Georgia Senate Passes State Airport Takeover Bill

The Georgia State Senate approved a proposal to create a state authority to take control of Hartsfield-Jackson International Airport.

Mike Stewart / Associated Press

By a vote of 34-22, the Georgia State Senate approved a contentious proposal to create a state authority to take control of the City of Atlanta’s Hartsfield-Jackson International Airport. There is an option in the bill for the state and city to work out a “joint governance plan” instead, by the summer of 2020.

The city has remained strongly opposed to this measure from the beginning.

“State Senators that usually champion small government and local control have made a sweeping power grab to take what they did not build,” Atlanta Mayor Keisha Lance Bottoms said Thursday.



She called it “an unnecessary and irresponsible affront to the City that could destroy what has been a productive, cooperative relationship with the State of Georgia.”

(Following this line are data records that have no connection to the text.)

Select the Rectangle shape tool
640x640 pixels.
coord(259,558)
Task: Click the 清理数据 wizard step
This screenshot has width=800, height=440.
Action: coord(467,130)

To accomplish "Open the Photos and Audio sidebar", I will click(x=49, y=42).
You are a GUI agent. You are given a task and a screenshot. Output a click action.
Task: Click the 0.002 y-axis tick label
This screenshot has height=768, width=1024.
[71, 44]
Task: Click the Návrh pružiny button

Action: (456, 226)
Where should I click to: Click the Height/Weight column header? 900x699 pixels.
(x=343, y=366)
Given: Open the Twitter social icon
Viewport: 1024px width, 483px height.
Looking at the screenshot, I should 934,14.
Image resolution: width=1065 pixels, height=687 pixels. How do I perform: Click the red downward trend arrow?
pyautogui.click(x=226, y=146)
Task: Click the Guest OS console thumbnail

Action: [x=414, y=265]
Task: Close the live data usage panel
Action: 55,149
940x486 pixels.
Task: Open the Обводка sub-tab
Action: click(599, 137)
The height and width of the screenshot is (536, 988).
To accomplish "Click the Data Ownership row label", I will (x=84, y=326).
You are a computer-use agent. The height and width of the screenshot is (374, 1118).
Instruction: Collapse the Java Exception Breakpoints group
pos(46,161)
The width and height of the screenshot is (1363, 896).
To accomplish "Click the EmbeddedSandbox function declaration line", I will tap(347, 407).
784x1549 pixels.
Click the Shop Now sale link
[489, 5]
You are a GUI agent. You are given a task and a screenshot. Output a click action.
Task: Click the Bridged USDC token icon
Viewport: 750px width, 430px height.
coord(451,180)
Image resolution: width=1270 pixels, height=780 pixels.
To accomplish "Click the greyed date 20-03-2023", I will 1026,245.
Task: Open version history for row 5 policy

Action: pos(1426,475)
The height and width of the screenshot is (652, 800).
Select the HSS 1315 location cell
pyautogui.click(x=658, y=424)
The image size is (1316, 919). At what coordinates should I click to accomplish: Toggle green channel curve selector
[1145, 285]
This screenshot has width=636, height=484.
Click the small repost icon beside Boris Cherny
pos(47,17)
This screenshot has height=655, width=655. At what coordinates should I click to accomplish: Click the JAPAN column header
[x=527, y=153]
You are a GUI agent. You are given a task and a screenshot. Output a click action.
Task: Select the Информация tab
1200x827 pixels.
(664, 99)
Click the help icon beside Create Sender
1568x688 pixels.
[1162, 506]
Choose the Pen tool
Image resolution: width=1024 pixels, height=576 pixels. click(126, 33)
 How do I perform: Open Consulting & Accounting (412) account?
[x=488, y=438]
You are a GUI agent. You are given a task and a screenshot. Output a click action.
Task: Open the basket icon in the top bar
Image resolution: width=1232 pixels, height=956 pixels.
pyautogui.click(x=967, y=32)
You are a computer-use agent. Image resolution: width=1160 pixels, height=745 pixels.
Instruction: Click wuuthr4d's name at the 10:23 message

State Sen. Burt Jones sponsored the bill and led a Senate study committee on the issue. The Republican said corruption scandals that have plagued City Hall are “an embarrassment to the state of Georgia as a whole when you look at the full picture,” and has called them indicative of a “structural flaw.”

Jones argued that a state authority board would address the problem by putting power in a group of people an “arms-length” away from politics. The bill proposes an authority board with appointees from the governor, lieutenant governor, and speaker of the house. A last-minute amendment added two appointees made by the government of Clayton County, where the airport is located.

The airport’s General Manager John Selden said in a previous interview a state authority board would also be influenced by politics.

“If the airport was run by the state, in reality, the governor would run the commission,” he said. “He’s controlling the airport. There’s always somebody who’s in charge. Eventually there’s one person in charge.”

Gov. Brian Kemp has remained non-committal about his support for the measure. His Senate floor leaders supported it, but Kemp’s office indicated they did not speak for the governor on this issue.

“Thirty Senators signed the legislation,” a spokesman for Lieutenant Governor Geoff Duncan, Joseph Hendricks, said of the measure.” Off the bat, this bill had enough support to pass the Senate.”

Jones also argued a state authority would be able to explore the need for a second airport in metro Atlanta as the region grows, which the City has historically opposed.

“At some point in time we need an entity that will be willing to look at other venues for a second hub, because while there are plenty of successes that can be talked about under the city model, there’s plenty of flaws as well when it comes to procurement and vendor selection process,” he said.

Selden has said the airport has much room to grow.

The Senate spent more than two hours debating both sides of the bill. State Sen. Renee Unterman supported the proposal.

“ATL this is not your ATM anymore. You need to come to the table,” she said. “You need to come to the table. Let’s talk about an authority. This is not your private bank account.”

In response to that, Sen. Emanuel Jones said, “It’s hard to get anybody to come to the table that already owns the table. Atlanta owns this airport. Some of us in here might not like that but they do. Atlanta invested years and years of resources into developing this airport. Now it’s a model for the rest of the country. It’s the number one airport in this country.”

Jones argued it sets a dangerous precedent.

“Do we want to start taking over school boards because their superintendents are racist and having problems educating their students? Do we want to get in that business?”

Mayor Bottoms called the bill “a sweeping power grab to take what [the state] did not build” and an “attempted act of larceny.”

“There is no economic rationale for this theft,” she said. “This very conversation not only risks destabilizing existing development and investment at the airport, but threatens existing and future job growth for both the City and State.”